A magistrada destacou em sua decisão que não há qualquer ato administrativo válido que constitua o alegado débito. Ela ressaltou que inexistem notificação, auto de infração ou procedimento de apuração de irregularidade formalizados.
ENTENDIMENTO DO CASO
A segurada, contribuinte individual do Regime Geral de Previdência Social, ajuizou uma ação de cobrança cumulada com pedido de declaração de inexistência de débito e indenização por danos morais.
Ela alegou que, embora o INSS tenha reconhecido administrativamente seu direito ao salário-maternidade após o nascimento de seus filhos, em dezembro de 2024, o benefício não foi pago.
De acordo com os autos, o INSS reconheceu a concessão com data de início do benefício em 2/12/24, mas informou que o pagamento foi cancelado em razão da sobreposição com o auxílio-doença que a segurada recebeu entre dezembro de 2024 e março de 2025. A autora relatou ainda ter sido informada verbalmente sobre a existência de um débito de R$ 180 mil, o que teria motivado a suspensão dos valores.
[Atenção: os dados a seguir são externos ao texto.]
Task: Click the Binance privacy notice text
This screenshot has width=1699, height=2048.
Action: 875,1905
Em sua defesa, o INSS sustentou que a cumulação dos 2 benefícios é vedada pela legislação previdenciária e, por isso, pediu a improcedência da ação.
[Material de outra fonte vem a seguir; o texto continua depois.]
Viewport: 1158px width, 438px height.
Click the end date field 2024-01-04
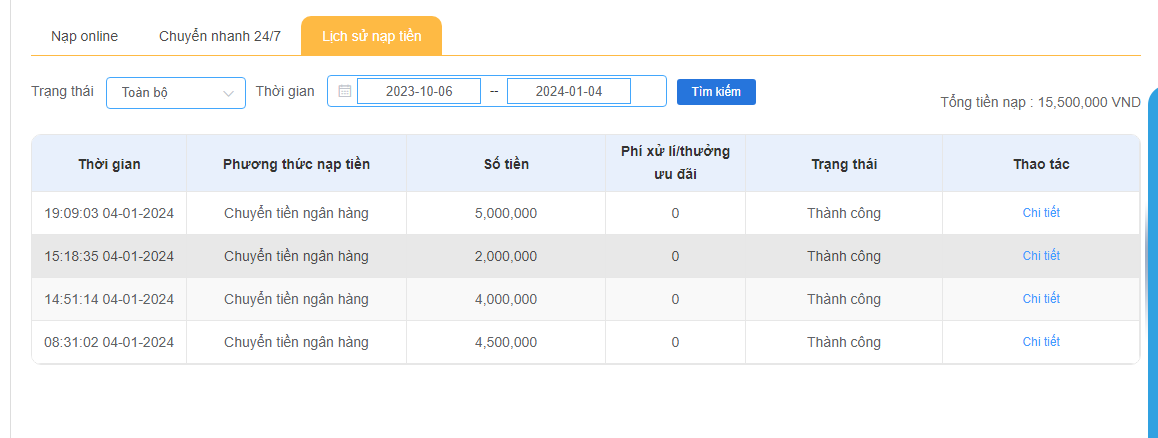568,91
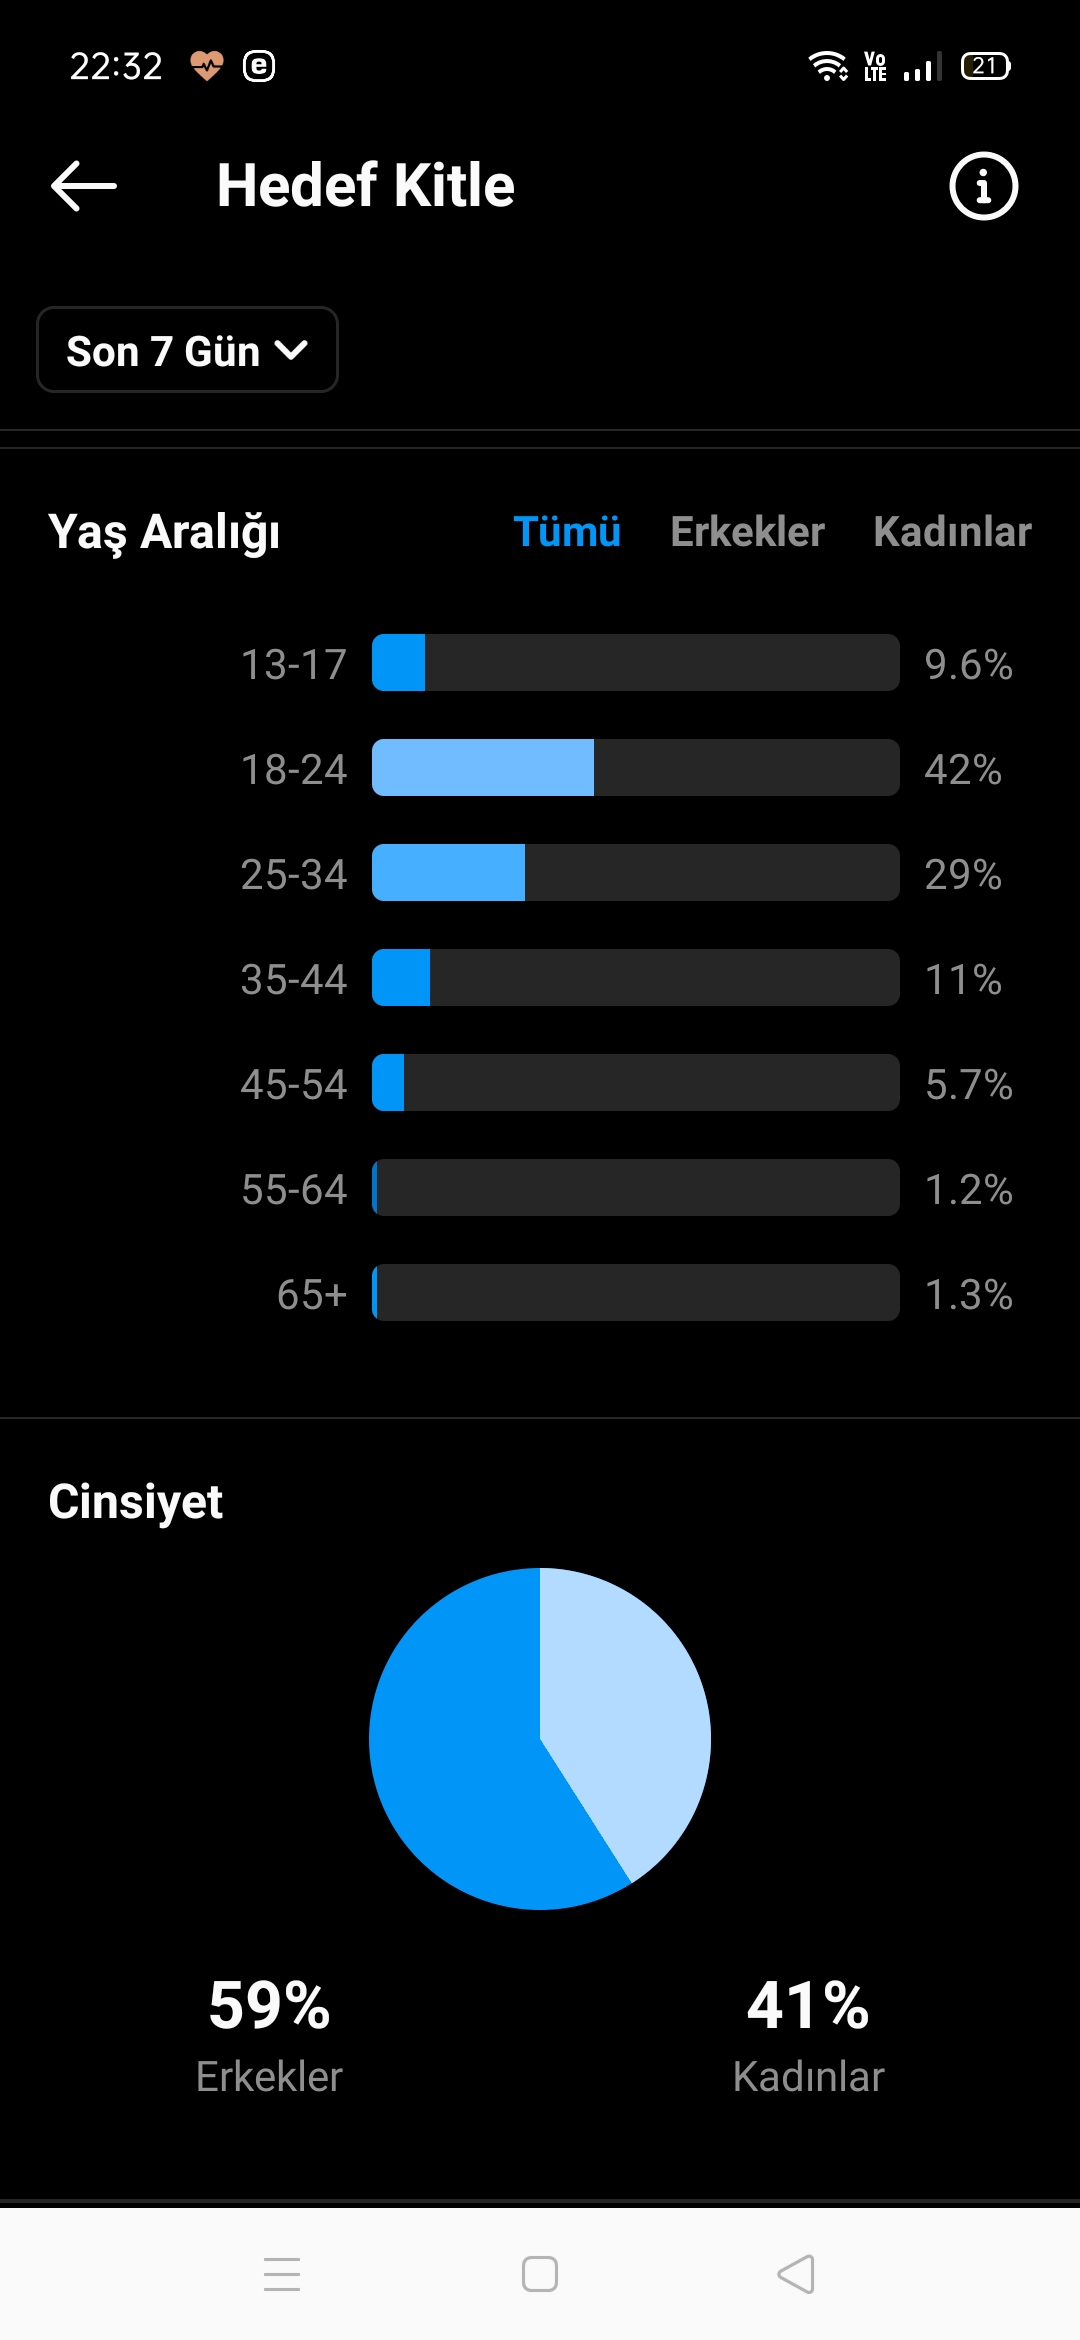Expand the Son 7 Gün dropdown
1080x2340 pixels.
click(187, 350)
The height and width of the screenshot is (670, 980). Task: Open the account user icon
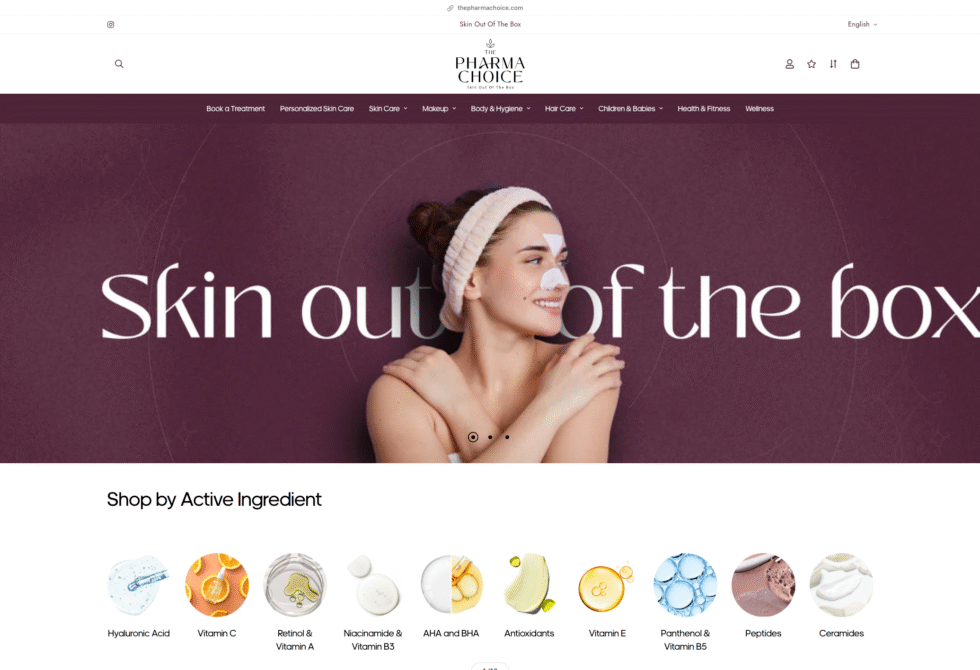789,64
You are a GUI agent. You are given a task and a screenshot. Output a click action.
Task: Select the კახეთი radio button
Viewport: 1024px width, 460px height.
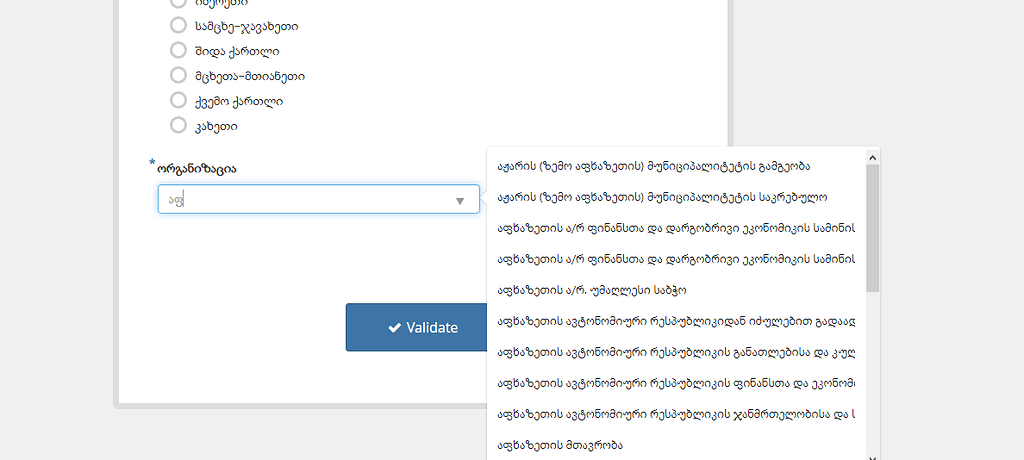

JUÍZA AFASTA COBRANÇA E RECONHECE DIREITO
Para a magistrada, a existência de eventual sobreposição de benefícios não autoriza a omissão no pagamento do salário-maternidade que já havia sido reconhecido administrativamente. Segundo a juíza, caberia ao INSS proceder à compensação dos valores, observando os limites legais e o devido processo administrativo.
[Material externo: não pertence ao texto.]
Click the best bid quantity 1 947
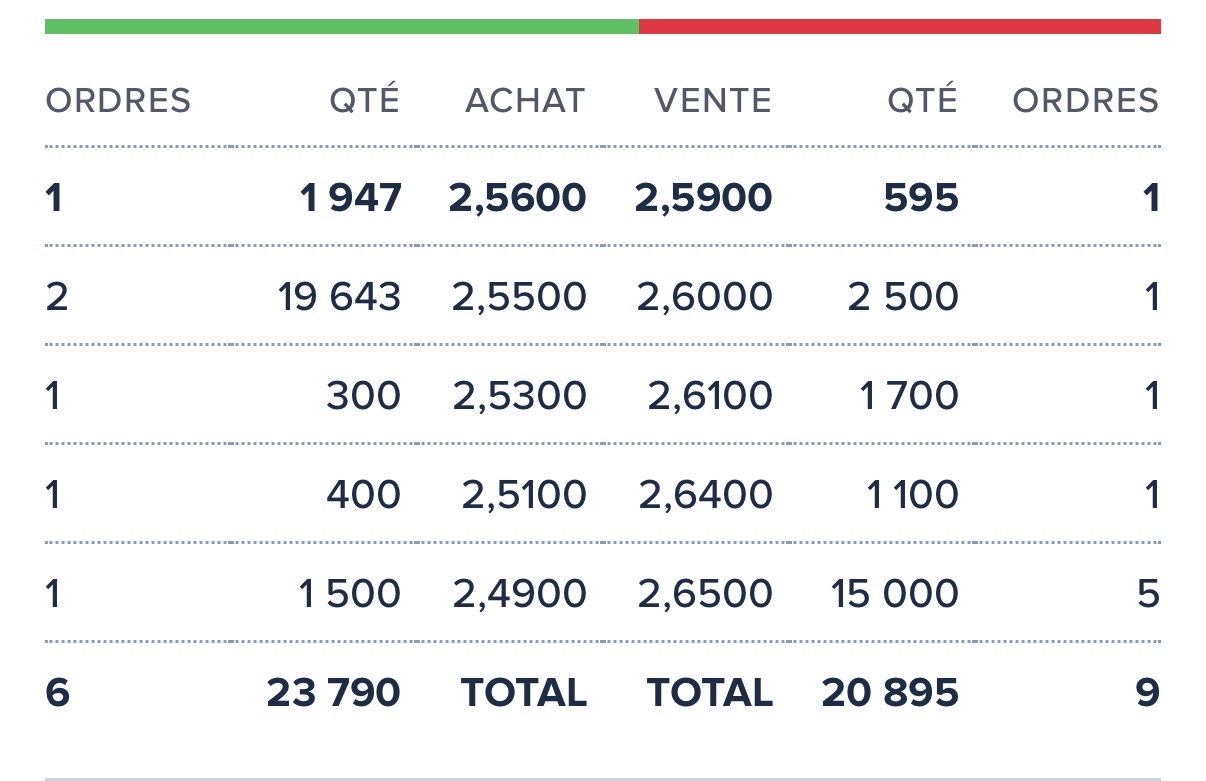This screenshot has height=781, width=1206. coord(350,198)
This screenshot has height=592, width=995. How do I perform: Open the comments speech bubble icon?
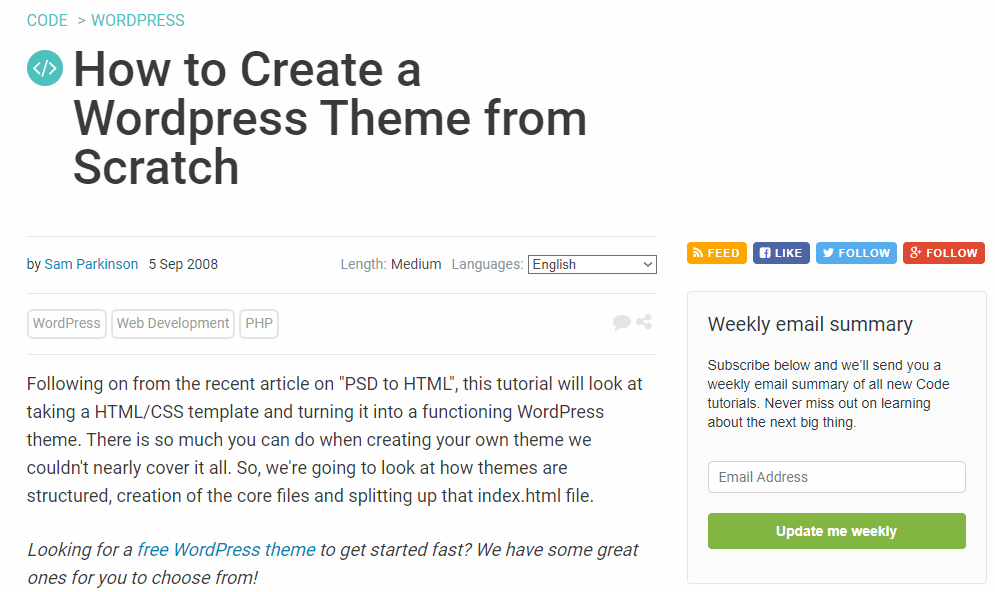(x=622, y=322)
Ao analisar os documentos apresentados, a juíza verificou a ausência de ato formal de constituição de débito, bem como de notificação ou apuração de irregularidade, o que configura desrespeito às exigências da Lei 9.784/99 e da Instrução Normativa INSS 128/22. Assim, a magistrada considerou nula qualquer cobrança ou glosa sem a observância do devido processo legal.
A decisão também ressaltou que os valores eventualmente recebidos de boa-fé possuem natureza alimentar e são irrepetíveis. Nesse sentido, a juíza citou o Tema 979 do Superior Tribunal de Justiça (STJ), que admite a devolução de valores pagos indevidamente apenas quando comprovada a má-fé do segurado.
Além disso, a juíza determinou que o INSS se abstenha de qualquer cobrança judicial ou administrativa até a eventual constituição formal do crédito. Com base nesses fundamentos, o INSS foi condenado a pagar os valores devidos a título de salário-maternidade, deduzindo apenas o montante recebido como auxílio-doença no mesmo período.